The MASTERS OF HORROR series is turning out to be a solid and steady source of decent horror entertainment as the winter months approach. The latest episode, CHOCOLATE, is probably the least horrific overall, but it has some nice TWILIGHT ZONE elements to it that make it an entertaining hour of television at the very least. Perhaps its lack of gruesome horror comes from the fact that its director, Mick Garris, is a veteran of primarily television projects - most of those adaptations of Stephen King books (most famously, THE STAND).
This episode centers around the character of Jamie, played by Henry Thomas. Yes, that Henry Thomas, the little kid from E.T. Now, all grown up, Thomas plays a divorced father who works in the artificial flavor development field – making him particularly sensitive to tastes and smells. Ironically, he’s also on an “eating-like-a-rabbit” diet, for no real reason other than being alone and miserable.
Strange things start to happen to Jamie, beginning with the sensation of sweet chocolate in his mouth (a taste he can describe in detail due to his particular skill). Soon he gets visions of a sketch of a cat. All in all, it seems that these sensations which occur to Jamie belong to someone else. The most effective of these moments occurs when he begins to flirt with a girl at a rock show (a show featuring his co-worker played by Matt Frewer in a role he’s just a few years too old for). While they’re talking, suddenly Jamie’s hearing transforms into soft classical music – the rock show and the girl’s voice disappear. It’s a very effective use of sound editing.
The visions and sensations escalate – at one point Jamie imagines himself having sex with a man. All becomes clear one day when in his mind he looks in the mirror to see his own naked body – and it is of a beautiful (and I mean BEA-U-TI-FUL) woman, the French Canadian Catherine, played by Lucie Laurier. Jamie has formed some sort of psychic connection with her, and then determines to track her down. Really, who can blame him? Did I mention that she is gorgeous? From this point forward things take a different direction until the story reaches its denouement.
CHOCOLATE works because Garris knows the material so well, having based it his own short story.
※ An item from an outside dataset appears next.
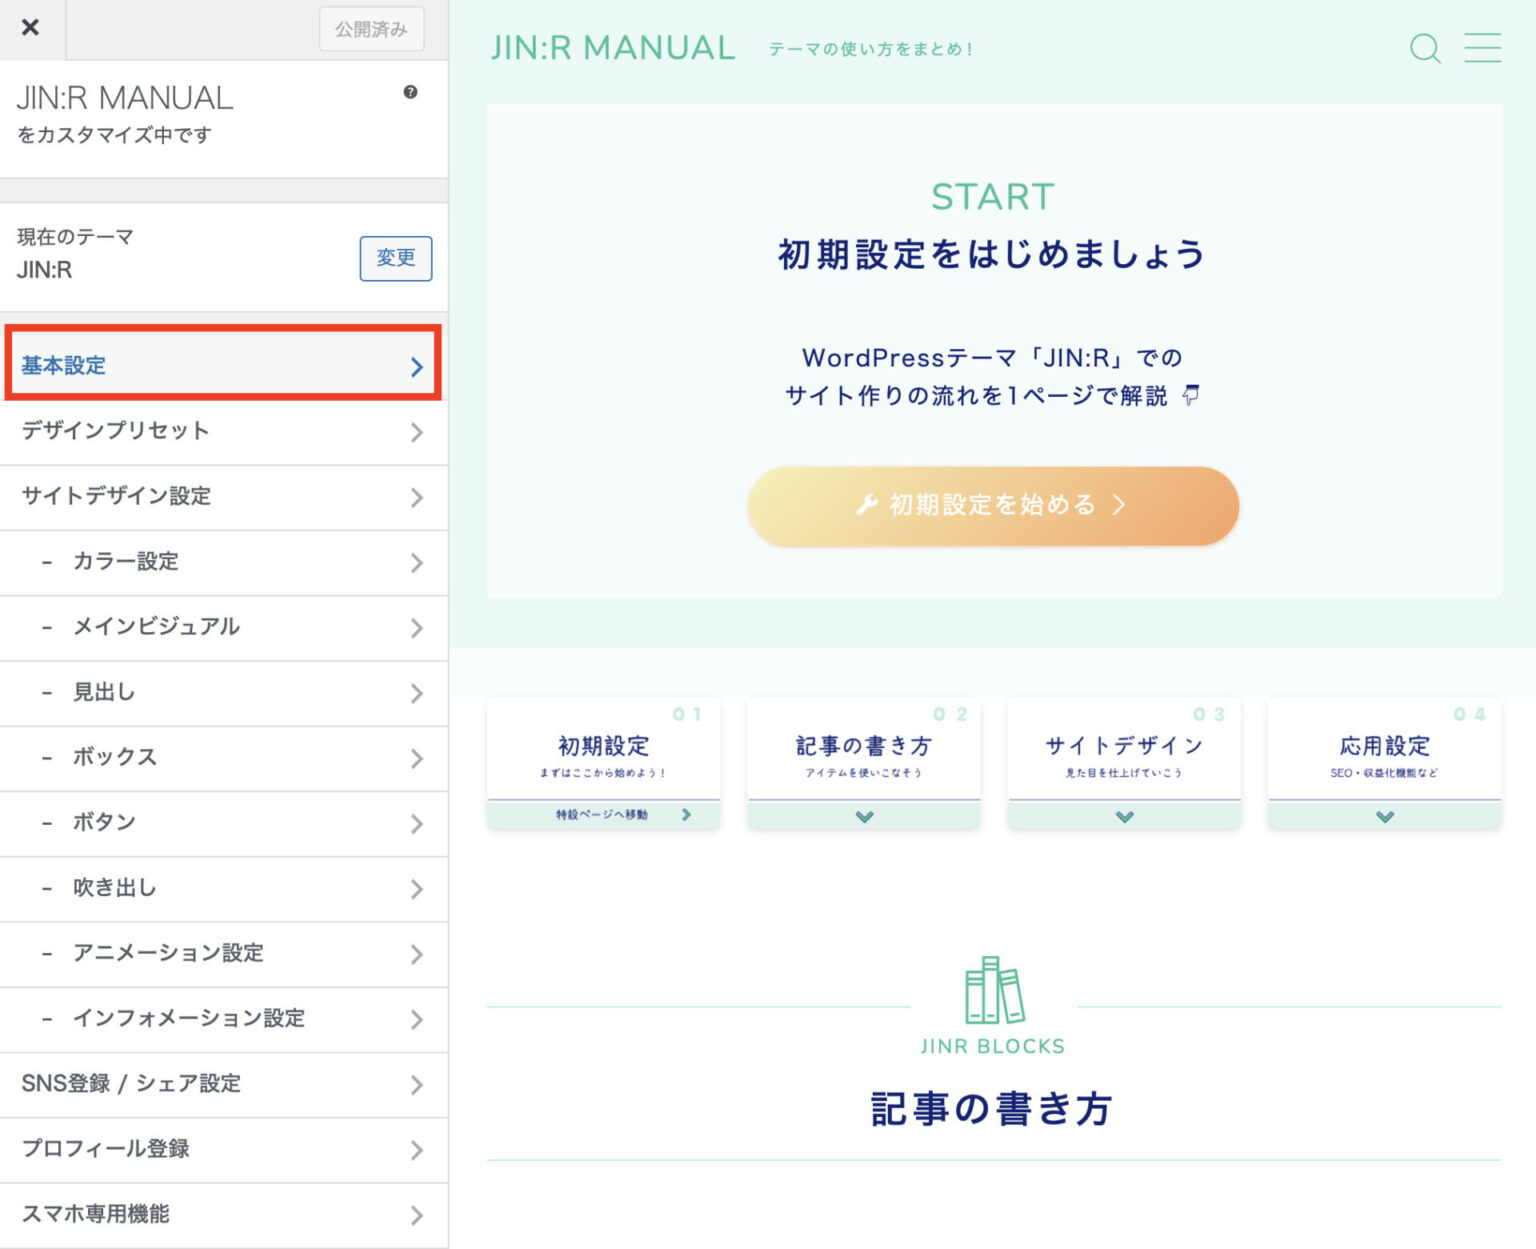Click the pointing hand icon after 1ページで解説
Viewport: 1536px width, 1249px height.
1189,396
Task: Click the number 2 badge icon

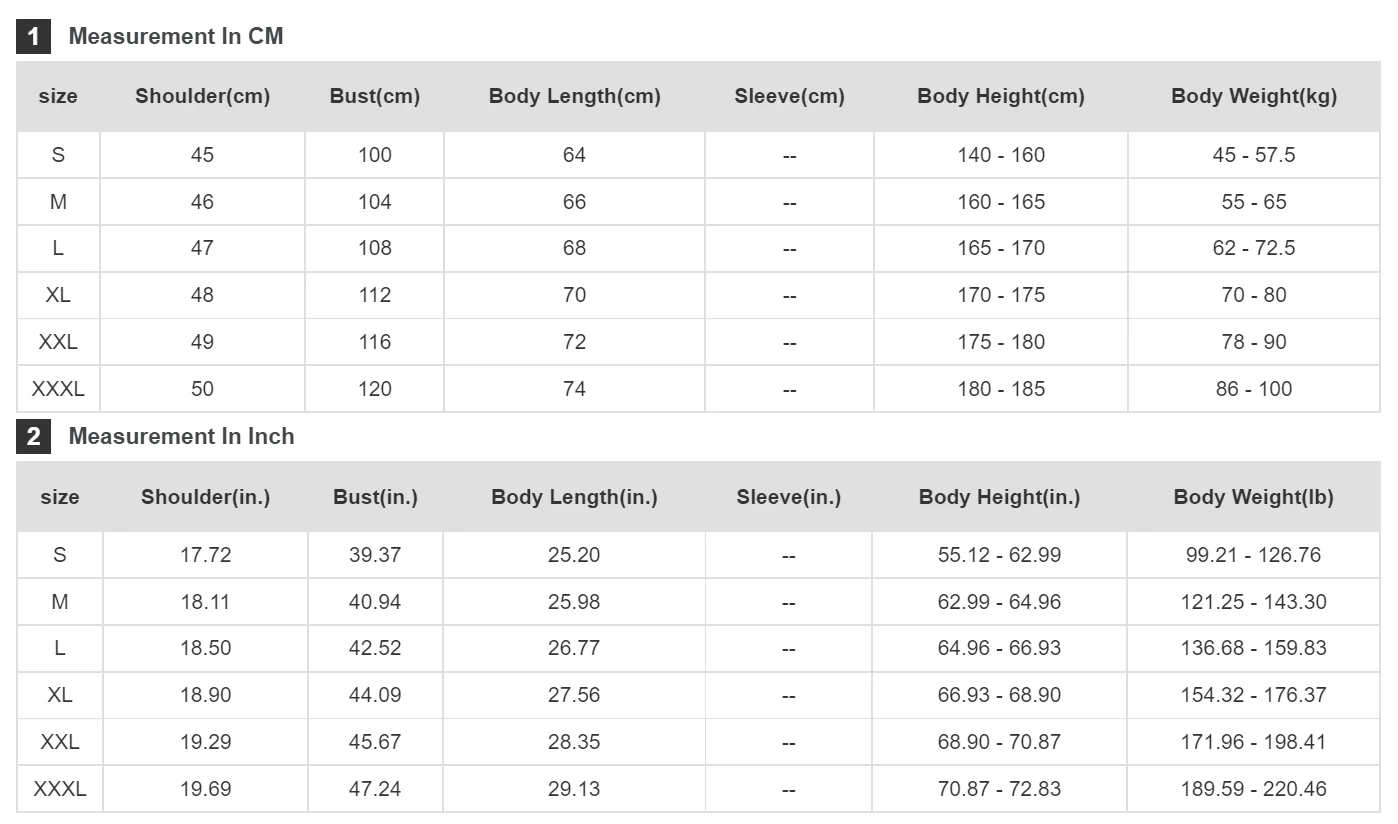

It has moments of violence and there is blood, but not nearly as much as the previous episodes. It’s more of a curiosity, but a very well-made one at that. From the episode’s opening, I was hooked and the pace kept up until the end. Having Lucie Laurier in the episode certainly helped keep my attention, and I strongly recommend all creators of every film ever made cast this stunning lady.
CHOCOLATE is yet another strong entry in a series that continues to surprise. In terms of pure filmmaking, it’s the best episode since INCIDENT ON AND OFF A MOUNTAIN ROAD. I hope the next episode doesn’t let me down.